A Google pagou £ 400 milhões pela DeepMind, mas em função da expansão agressiva do laboratório de IA atualmente opera em prejuízo, de acordo com registros recentes da Companies House. Em 2016, a empresa registrou uma perda de £ 164 milhões, um aumento significativo em relação à perda de £ 54 milhões registrada em 2015.

A maior parte das despesas da DeepMind são para contratar os mais brilhantes cientistas de aprendizado de máquina do mundo. Em 2016, quando contava com uma força de trabalho de 600 pessoas, gastou £ 104,8 milhões em “custos de pessoal e outros custos relacionados”.

Os benefícios dos algoritmos

À medida que a DeepMind passa a criar produtos comerciais usando publicamente dados financiados pelo NHS, é natural que surjam mais questionamentos.

Mas, independentemente desses problemas e riscos, é claro que esses algoritmos podem trazer benéficos. Estima-se que cerca de 285 milhões de pessoas no mundo tenham perda de visão, e a doença ocular é a maior causa dessa condição.

Os modernos e rápidos exames de OCT são essenciais para detectar doenças oculares (5,35 milhões foram realizadas apenas nos EUA em 2014), mas a interpretação desses dados leva tempo, criando um gargalo no processo de diagnóstico. Se os algoritmos podem ajudar na triagem dos pacientes, direcionando o tratamento para os que mais precisam de cuidados, isso pode ser incrivelmente benéfico.

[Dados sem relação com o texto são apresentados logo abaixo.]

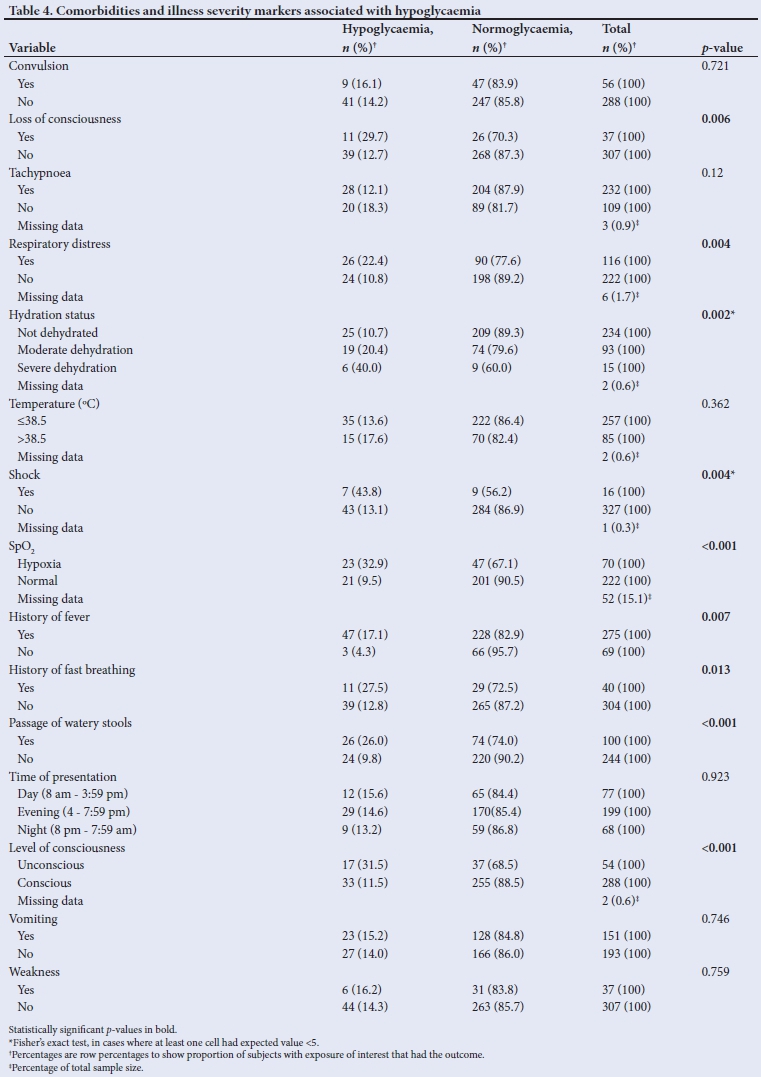This screenshot has width=761, height=1077.
Task: Click the 'Hypoglycaemia, n (%)' column header
Action: [x=382, y=38]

Como disse Dr. Pearse Keane, oftalmologista da Moorfields envolvido na pesquisa, “a quantidade de exames que estamos realizando está crescendo em um ritmo muito mais rápido do que os especialistas humanos são capazes de interpretá-los. Existe o risco de que isso possa causar atrasos no diagnóstico e tratamento de doenças potencialmente fatais.”

Sem dúvida, se for possível diagnosticar e tratar precocemente essas condições isso dará uma maior chance de salvar a visão de muitas pessoas.